Formula Two driver became the first to be killed in an accident at an F1 weekend for 25 years after Saturday’s horrific accident
Anthoine Hubert, 22, was killed in a horrific, high-speed accident when exiting the Eau Rouge corner at Spa. The much-liked Frenchman from Lyon went off the track at around 150mph, took a major impact into the barriers and then another when he was hit by the car of Juan Manuel Correa, who could do nothing to avoid it. Hubert was taken to the medical center but died shortly afterward. Correa has had leg and spinal surgery and remains in intensive care.
Belgian authorities have since opened a manslaughter inquiry on Monday into the circumstances around Hubert’s fatal accident as the sport’s ruling body said improved safety standards and research into better protection for drivers would never stop.
Following the death of Antoine Hubert, many have been reminded of the risks motor drivers’ take when getting behind the wheel and Daniel Ricciardo questions whether the risk is worth taking.
“You question, is it really worth it?” said the Renault driver after finishing 14th on Sunday.
“At the end of the day, it is a simple question but a pretty honest one as well.
“It’s our job and it’s our profession and it’s our life, but also it’s still just racing cars around in circles.”
The death of Antoine Hubert during an F2 race served tragic notice that for every effort to improve safety, drivers are still always putting their lives at jeopardy for entertainment. But, no driver who enters motor racing is unaware of this. Drivers accept the risk when putting on their helmet and climbing behind the wheel, and safety in motorsports is always being improved but the potential for accidents can never be eliminated.
Retired French racing driver Alain Prost said Sunday that motor racing must continue the relentless pursuit of “even better” safety standards.
— Formula 1 (@F1) September 1, 2019
Less than 24 hours after Hubert’s death, Leclerc, who raced against the French driver in the junior categories of motor racing, delivered an impressive performance from pole position to take the chequered flag ahead of Hamilton, with Valtteri Bottas in third.
Leclerc pointed towards the sky during Sunday’s muted podium celebrations and later admitted his first grand prix win was bittersweet.
— Formula 1 (@F1) September 2, 2019
“On one hand a childhood dream has been realised,” said Leclerc, 21. “On the other hand it has been a very difficult weekend. I have lost a friend. I would like to dedicate my first win to him.

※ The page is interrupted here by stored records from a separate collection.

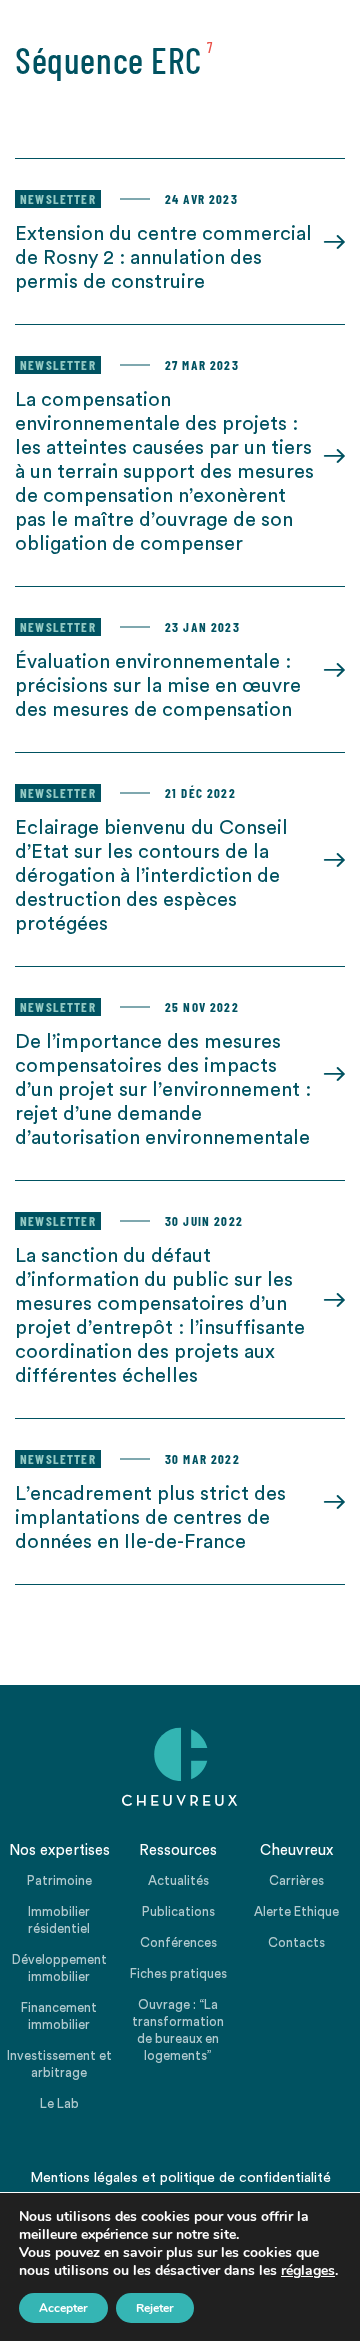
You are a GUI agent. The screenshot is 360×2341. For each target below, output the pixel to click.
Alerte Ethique (296, 1911)
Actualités (178, 1880)
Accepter (63, 2308)
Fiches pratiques (178, 1973)
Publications (178, 1911)
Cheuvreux (180, 1767)
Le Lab (59, 2103)
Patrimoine (59, 1880)
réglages (308, 2271)
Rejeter (155, 2308)
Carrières (296, 1880)
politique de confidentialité (245, 2178)
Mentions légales (84, 2178)
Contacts (296, 1942)
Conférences (178, 1942)
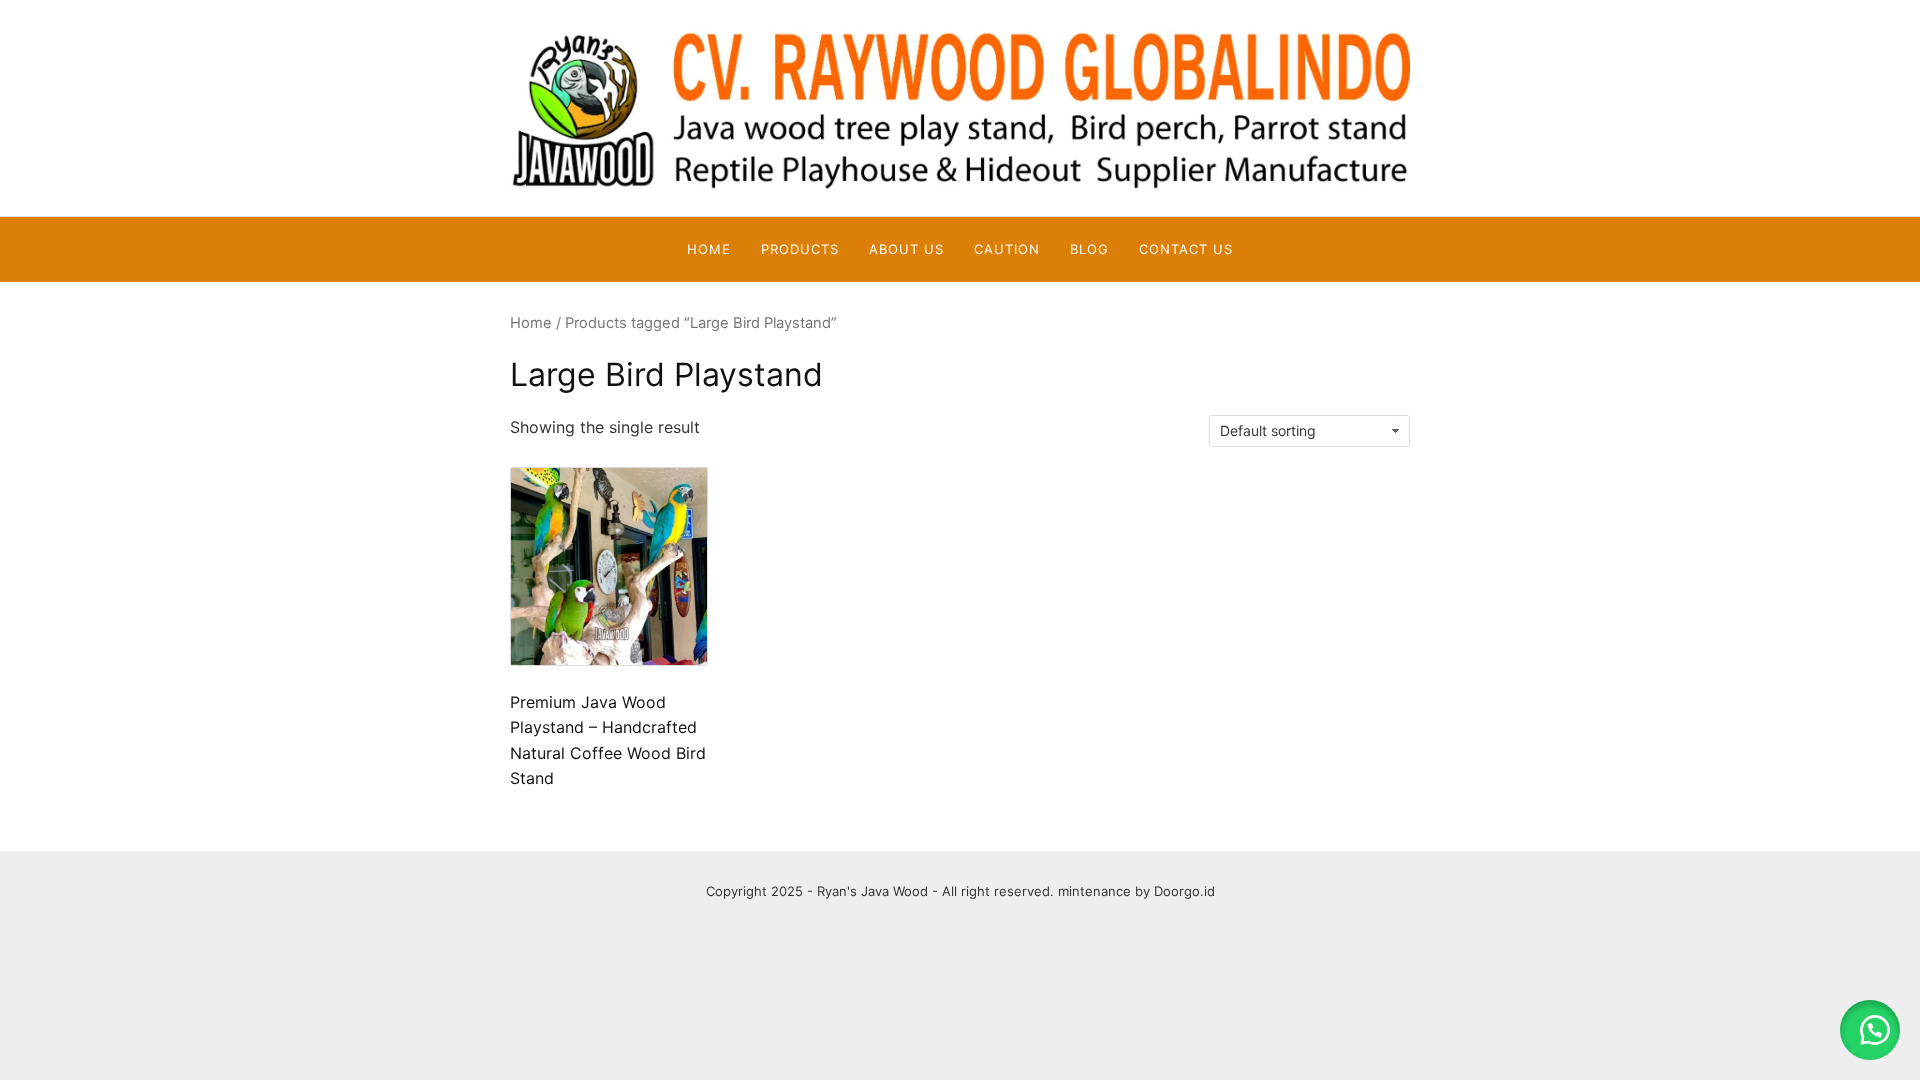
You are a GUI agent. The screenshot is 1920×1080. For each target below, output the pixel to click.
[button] (1870, 1030)
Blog (1089, 249)
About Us (906, 249)
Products (800, 249)
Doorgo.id (1184, 891)
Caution (1007, 249)
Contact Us (1186, 249)
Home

“It was definitely the first situation for me where I have lost someone and then raced the following day. It is obviously quite challenging to close the visor and go through the exact corner [where he died] at the same speed as I did the day before.”
It was the first death at a Grand Prix weekend since Ayrton Senna and Roland Ratzenberger were killed at the 1994 San Marino Grand Prix.
Jules Bianchi died in July 2015 from injuries he sustained at the 2014 Japanese Grand Prix.